DESDE ADENTRO. Los agentes deben estar atentos a todo lo que pasa. LA GACETA / OSVALDO RIPOLL

Las demandas vecinales a los policías de la Patrulla Urbana, abarcan una extensa franja. Y ello los obliga a convertirse en gestores, psicólogos, asesores, abogados, enfermeros u operadores de la comunidad que les destinan para su custodia y resguardo.
Los efectivos deben intervenir para neutralizar rencillas entre vecinos, ruidos molestos, deben ser orientadores en trámites policiales para solicitar un turno, certificados de buena conducta o cédulas; también son gestores, porque transmiten la inquietud de arreglo o pavimentación de calles, construcción de cordones cunetas, dispensarios, alumbrado y recolección de basura. Asimismo a veces deben practicar primeros auxilios, llamar una ambulancia y hasta asistir a una madre en un parto.

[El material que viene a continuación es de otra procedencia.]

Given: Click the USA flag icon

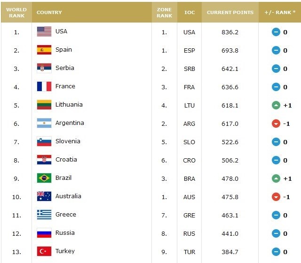Looking at the screenshot, I should [x=44, y=31].
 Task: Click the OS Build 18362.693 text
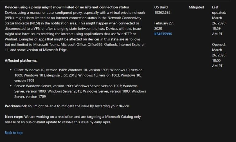(x=162, y=10)

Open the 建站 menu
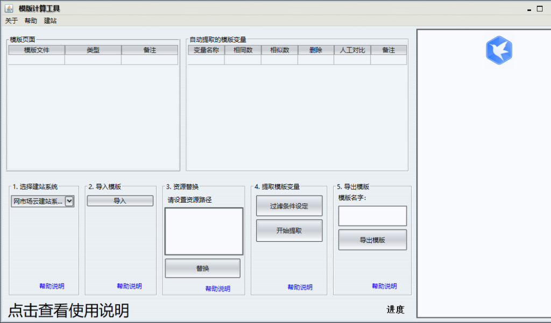pyautogui.click(x=50, y=20)
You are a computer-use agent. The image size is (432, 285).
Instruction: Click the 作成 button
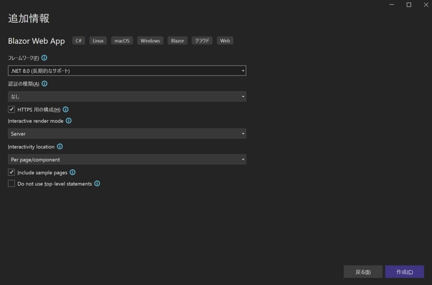tap(404, 272)
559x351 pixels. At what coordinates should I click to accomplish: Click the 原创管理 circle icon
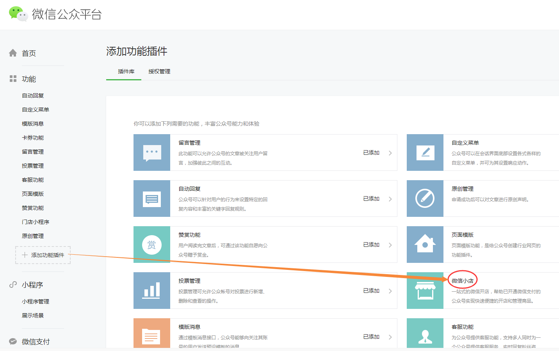coord(425,199)
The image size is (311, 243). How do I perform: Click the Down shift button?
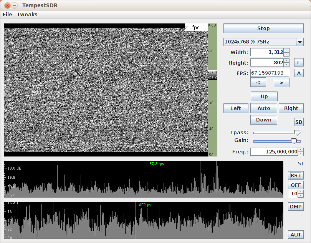264,120
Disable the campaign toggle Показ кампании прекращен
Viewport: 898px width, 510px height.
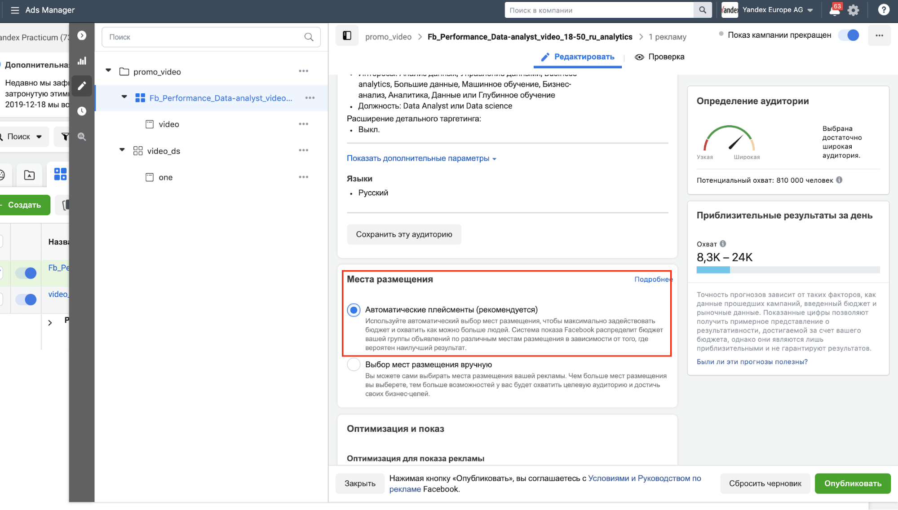coord(848,35)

Por lo general, son informados por el referente u otros vecinos, del estado de salud de la adulta mayor, de quienes viven solos , de los que no pueden valerse por si mismos y a veces realizan hasta las compras para alguna anciana impedida o un discapacitado de la zona.
Salvada
“Un día que trabajé en el turno mañana debí atender a una señora, Marta, que sufría un infarto, a cuatro cuadras de la base de este barrio. El día anterior su vecina me había comentado que la mujer se sentía muy mal y que si iba a venir temprano me pidió que me ocupara en ella. Gracias a ese dato la pudimos salvar. Ya que fue trasladada y asistida a tiempo”, contó el suboficial Sergio, del barrio Sutiaga, “También participamos de las fiestas que organizan para el Día de la Madre, del niño, de la Familia. Incluso realizamos los sorteos de premios que se entregan, colaboramos con la ornamentación. Esta gente es como una familia para nosotros”, se explayó Cristian, otro suboficial.
“Ellos están hace cuatro y cinco años en este barrio. Por eso se sienten como si fuera su otro hogar”, acotó Zulema Diaz, la referente social del lugar.